Rewrite every line of the records below as a numbered list, one line per item, and skip the blank lines.
-=-=-=-=-
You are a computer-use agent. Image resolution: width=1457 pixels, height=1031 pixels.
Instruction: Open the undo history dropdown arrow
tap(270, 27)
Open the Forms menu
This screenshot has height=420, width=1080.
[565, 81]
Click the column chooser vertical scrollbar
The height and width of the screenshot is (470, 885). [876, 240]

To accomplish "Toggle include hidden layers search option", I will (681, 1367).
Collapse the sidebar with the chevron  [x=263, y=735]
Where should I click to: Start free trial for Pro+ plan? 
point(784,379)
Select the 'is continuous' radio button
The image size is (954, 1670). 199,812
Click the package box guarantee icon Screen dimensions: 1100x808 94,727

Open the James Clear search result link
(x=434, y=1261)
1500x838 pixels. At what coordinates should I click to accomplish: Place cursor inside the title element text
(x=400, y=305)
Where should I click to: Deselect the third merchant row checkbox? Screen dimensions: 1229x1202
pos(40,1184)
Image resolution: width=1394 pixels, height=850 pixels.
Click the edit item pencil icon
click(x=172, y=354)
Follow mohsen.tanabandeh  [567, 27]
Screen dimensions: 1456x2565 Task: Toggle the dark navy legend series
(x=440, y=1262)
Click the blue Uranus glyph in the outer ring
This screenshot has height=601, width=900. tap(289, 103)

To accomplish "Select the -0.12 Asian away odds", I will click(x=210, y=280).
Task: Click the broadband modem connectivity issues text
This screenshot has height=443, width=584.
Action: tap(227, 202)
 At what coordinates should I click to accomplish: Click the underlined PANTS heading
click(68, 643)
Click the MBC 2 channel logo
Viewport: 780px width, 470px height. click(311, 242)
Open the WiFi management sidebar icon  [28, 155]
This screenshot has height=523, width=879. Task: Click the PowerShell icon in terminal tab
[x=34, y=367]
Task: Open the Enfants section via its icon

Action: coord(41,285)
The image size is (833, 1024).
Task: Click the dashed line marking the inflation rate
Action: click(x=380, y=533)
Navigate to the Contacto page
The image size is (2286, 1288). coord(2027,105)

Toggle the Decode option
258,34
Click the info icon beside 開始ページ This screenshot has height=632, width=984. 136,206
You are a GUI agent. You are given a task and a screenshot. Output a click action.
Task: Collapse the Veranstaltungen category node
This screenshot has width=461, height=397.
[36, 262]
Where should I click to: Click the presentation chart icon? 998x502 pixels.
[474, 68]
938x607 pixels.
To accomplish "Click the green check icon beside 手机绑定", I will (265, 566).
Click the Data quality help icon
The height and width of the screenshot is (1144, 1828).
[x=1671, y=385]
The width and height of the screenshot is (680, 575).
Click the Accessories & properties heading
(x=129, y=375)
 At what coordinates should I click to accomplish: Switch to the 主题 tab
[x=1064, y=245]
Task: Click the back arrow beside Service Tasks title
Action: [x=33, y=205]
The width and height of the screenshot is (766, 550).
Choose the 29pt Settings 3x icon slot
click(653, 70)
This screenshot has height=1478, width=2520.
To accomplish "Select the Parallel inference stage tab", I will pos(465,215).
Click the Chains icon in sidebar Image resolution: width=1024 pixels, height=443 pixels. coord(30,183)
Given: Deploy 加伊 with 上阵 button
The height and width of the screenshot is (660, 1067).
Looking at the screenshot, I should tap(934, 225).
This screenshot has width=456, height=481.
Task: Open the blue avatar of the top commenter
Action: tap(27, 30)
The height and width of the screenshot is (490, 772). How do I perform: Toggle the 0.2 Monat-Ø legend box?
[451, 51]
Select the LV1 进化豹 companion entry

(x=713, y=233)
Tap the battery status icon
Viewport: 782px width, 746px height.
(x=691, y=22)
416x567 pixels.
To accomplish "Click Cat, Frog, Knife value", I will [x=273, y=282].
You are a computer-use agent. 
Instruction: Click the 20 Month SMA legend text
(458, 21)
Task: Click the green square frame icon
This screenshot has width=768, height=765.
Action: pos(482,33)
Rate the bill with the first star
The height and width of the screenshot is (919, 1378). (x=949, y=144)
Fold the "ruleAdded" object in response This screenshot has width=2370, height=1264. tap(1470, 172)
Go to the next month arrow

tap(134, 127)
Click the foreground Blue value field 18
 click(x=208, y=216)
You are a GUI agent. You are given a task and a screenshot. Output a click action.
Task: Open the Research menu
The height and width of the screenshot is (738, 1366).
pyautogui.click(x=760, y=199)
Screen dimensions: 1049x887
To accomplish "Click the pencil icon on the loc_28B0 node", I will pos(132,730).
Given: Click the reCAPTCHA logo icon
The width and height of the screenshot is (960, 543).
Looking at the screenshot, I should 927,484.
-=-=-=-=-
# [TASK RESPONSE]
1. You are a computer-use agent. Image resolution: width=1457 pixels, height=1031 pixels.
2. Instruction: Open the undo history dropdown arrow
3. tap(270, 27)
4. Open the Forms menu
5. This screenshot has height=420, width=1080.
6. [565, 81]
7. Click the column chooser vertical scrollbar
8. The height and width of the screenshot is (470, 885). [876, 240]
9. To accomplish "Toggle include hidden layers search option", I will (681, 1367).
10. Collapse the sidebar with the chevron  [x=263, y=735]
11. Where should I click to: Start free trial for Pro+ plan? 
12. point(784,379)
13. Select the 'is continuous' radio button
14. The image size is (954, 1670). 199,812
15. Click the package box guarantee icon Screen dimensions: 1100x808 94,727
16. Open the James Clear search result link
17. (x=434, y=1261)
18. 1500x838 pixels. At what coordinates should I click to accomplish: Place cursor inside the title element text
19. (x=400, y=305)
20. Where should I click to: Deselect the third merchant row checkbox? Screen dimensions: 1229x1202
21. pos(40,1184)
22. Image resolution: width=1394 pixels, height=850 pixels.
23. Click the edit item pencil icon
24. click(x=172, y=354)
25. Follow mohsen.tanabandeh  [567, 27]
26. Screen dimensions: 1456x2565 Task: Toggle the dark navy legend series
27. (x=440, y=1262)
28. Click the blue Uranus glyph in the outer ring
29. This screenshot has height=601, width=900. tap(289, 103)
30. To accomplish "Select the -0.12 Asian away odds", I will click(x=210, y=280).
31. Task: Click the broadband modem connectivity issues text
32. This screenshot has height=443, width=584.
33. Action: tap(227, 202)
34.  At what coordinates should I click to accomplish: Click the underlined PANTS heading
35. click(68, 643)
36. Click the MBC 2 channel logo
37. Viewport: 780px width, 470px height. click(311, 242)
38. Open the WiFi management sidebar icon  [28, 155]
39. This screenshot has height=523, width=879. Task: Click the PowerShell icon in terminal tab
40. [x=34, y=367]
41. Task: Open the Enfants section via its icon
42. Action: coord(41,285)
43. The image size is (833, 1024).
44. Task: Click the dashed line marking the inflation rate
45. Action: click(x=380, y=533)
46. Navigate to the Contacto page
47. The image size is (2286, 1288). coord(2027,105)
48. Toggle the Decode option
49. 258,34
50. Click the info icon beside 開始ページ This screenshot has height=632, width=984. 136,206
51. You are a GUI agent. You are given a task and a screenshot. Output a click action.
52. Task: Collapse the Veranstaltungen category node
53. This screenshot has width=461, height=397.
54. [36, 262]
55. Where should I click to: Click the presentation chart icon? 998x502 pixels.
56. [474, 68]
57. 938x607 pixels.
58. To accomplish "Click the green check icon beside 手机绑定", I will (265, 566).
59. Click the Data quality help icon
60. The height and width of the screenshot is (1144, 1828).
61. [x=1671, y=385]
62. The width and height of the screenshot is (680, 575).
63. Click the Accessories & properties heading
64. (x=129, y=375)
65.  At what coordinates should I click to accomplish: Switch to the 主题 tab
66. [x=1064, y=245]
67. Task: Click the back arrow beside Service Tasks title
68. Action: [x=33, y=205]
69. The width and height of the screenshot is (766, 550).
70. Choose the 29pt Settings 3x icon slot
71. click(653, 70)
72. This screenshot has height=1478, width=2520.
73. To accomplish "Select the Parallel inference stage tab", I will pos(465,215).
74. Click the Chains icon in sidebar Image resolution: width=1024 pixels, height=443 pixels. coord(30,183)
75. Given: Deploy 加伊 with 上阵 button
76. The height and width of the screenshot is (660, 1067).
77. Looking at the screenshot, I should tap(934, 225).
78. This screenshot has width=456, height=481.
79. Task: Open the blue avatar of the top commenter
80. Action: tap(27, 30)
81. The height and width of the screenshot is (490, 772). How do I perform: Toggle the 0.2 Monat-Ø legend box?
82. [451, 51]
83. Select the LV1 进化豹 companion entry
84. (x=713, y=233)
85. Tap the battery status icon
86. Viewport: 782px width, 746px height.
87. (x=691, y=22)
88. 416x567 pixels.
89. To accomplish "Click Cat, Frog, Knife value", I will [x=273, y=282].
90. You are a computer-use agent. 
91. Instruction: Click the 20 Month SMA legend text
92. (458, 21)
93. Task: Click the green square frame icon
94. This screenshot has width=768, height=765.
95. Action: pos(482,33)
96. Rate the bill with the first star
97. The height and width of the screenshot is (919, 1378). (x=949, y=144)
98. Fold the "ruleAdded" object in response This screenshot has width=2370, height=1264. tap(1470, 172)
99. Go to the next month arrow
100. tap(134, 127)
101. Click the foreground Blue value field 18
102.  click(x=208, y=216)
103. You are a GUI agent. You are given a task and a screenshot. Output a click action.
104. Task: Open the Research menu
105. The height and width of the screenshot is (738, 1366).
106. pyautogui.click(x=760, y=199)
107. Screen dimensions: 1049x887
108. To accomplish "Click the pencil icon on the loc_28B0 node", I will pos(132,730).
109. Given: Click the reCAPTCHA logo icon
110. The width and height of the screenshot is (960, 543).
111. Looking at the screenshot, I should 927,484.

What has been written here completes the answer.